- Directed by: Rob Pilichowski
- Written by: Max Sawka
- Produced by: Amin Todai (executive) Chris Bosh (executive) Hadi Teherany (executive) Patricia Tay Richard Fung Raj Nandy Scott Pasko (associate) Jen Woodall (associate)
- Cinematography: John Price
- Edited by: Steve Guise
- Music by: Boi-1da
- Production company: OneMethod Inc.
- Distributed by: Warner Music Canada
- Release date: December 15, 2009;
- Running time: 30 minutes
- Country: Canada
- Language: English

= First Ink =

First Ink is a DVD featuring comedic digital shorts and a documentary about professional basketball player Chris Bosh.

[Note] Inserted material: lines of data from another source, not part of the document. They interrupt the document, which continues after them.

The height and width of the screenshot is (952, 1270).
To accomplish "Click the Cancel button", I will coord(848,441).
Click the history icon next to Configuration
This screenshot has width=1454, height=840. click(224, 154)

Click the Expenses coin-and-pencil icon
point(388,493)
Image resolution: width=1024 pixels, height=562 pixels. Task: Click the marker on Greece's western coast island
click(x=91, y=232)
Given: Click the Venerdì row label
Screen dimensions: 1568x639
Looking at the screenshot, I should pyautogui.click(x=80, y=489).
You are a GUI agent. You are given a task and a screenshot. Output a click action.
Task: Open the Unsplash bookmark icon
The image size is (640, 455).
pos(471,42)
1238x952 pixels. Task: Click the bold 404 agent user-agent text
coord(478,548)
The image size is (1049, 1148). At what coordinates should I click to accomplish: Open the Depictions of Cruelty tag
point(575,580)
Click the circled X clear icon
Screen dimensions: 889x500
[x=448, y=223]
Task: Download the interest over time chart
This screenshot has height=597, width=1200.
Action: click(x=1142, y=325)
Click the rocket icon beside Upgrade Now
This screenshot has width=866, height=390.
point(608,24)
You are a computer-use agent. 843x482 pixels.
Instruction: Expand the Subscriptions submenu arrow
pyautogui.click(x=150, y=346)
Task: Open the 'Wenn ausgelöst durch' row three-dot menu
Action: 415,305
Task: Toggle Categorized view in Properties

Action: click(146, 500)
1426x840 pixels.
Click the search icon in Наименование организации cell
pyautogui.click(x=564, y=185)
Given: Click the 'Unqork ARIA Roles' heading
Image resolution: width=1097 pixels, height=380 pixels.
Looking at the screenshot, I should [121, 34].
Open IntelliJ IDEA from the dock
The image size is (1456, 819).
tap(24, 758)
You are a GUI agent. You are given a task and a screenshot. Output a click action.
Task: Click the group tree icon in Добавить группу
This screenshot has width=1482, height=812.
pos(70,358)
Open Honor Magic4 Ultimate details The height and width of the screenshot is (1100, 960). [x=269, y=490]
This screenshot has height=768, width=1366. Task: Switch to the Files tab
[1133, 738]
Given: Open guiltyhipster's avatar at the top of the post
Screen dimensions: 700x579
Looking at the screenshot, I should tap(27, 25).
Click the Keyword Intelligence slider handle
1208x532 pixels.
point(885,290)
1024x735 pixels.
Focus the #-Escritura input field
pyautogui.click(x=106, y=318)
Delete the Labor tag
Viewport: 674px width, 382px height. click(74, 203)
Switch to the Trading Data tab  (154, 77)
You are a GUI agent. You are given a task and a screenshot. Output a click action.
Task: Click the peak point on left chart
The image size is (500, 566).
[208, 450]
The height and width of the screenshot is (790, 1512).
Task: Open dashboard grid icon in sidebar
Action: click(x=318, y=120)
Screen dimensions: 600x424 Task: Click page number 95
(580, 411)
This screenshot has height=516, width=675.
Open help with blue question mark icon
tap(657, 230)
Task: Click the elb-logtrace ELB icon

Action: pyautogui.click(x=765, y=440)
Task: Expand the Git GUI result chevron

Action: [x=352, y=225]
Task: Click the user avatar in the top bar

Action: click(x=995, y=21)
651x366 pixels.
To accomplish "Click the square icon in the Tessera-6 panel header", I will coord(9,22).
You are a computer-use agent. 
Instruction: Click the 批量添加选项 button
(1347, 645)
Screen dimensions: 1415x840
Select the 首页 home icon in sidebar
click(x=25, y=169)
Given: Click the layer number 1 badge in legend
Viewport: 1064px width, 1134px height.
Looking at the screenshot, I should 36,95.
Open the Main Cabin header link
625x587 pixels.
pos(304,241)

The comedic digital shorts segment, known as CBTV, features a collection of new digital shorts and characters. The new skits are coupled with "classic CBTV" skits, which earned Chris top ranking in ESPN's viral athletes rankings. The documentary segment follows Chris during his time off in the summer before his final season on contract with the Toronto Raptors. The film is approximately 30 minutes long and documents Chris' attempt to transform his body both by gaining weight and muscle and by getting a full back tattoo.

The DVD was released in Canada on December 15, 2009.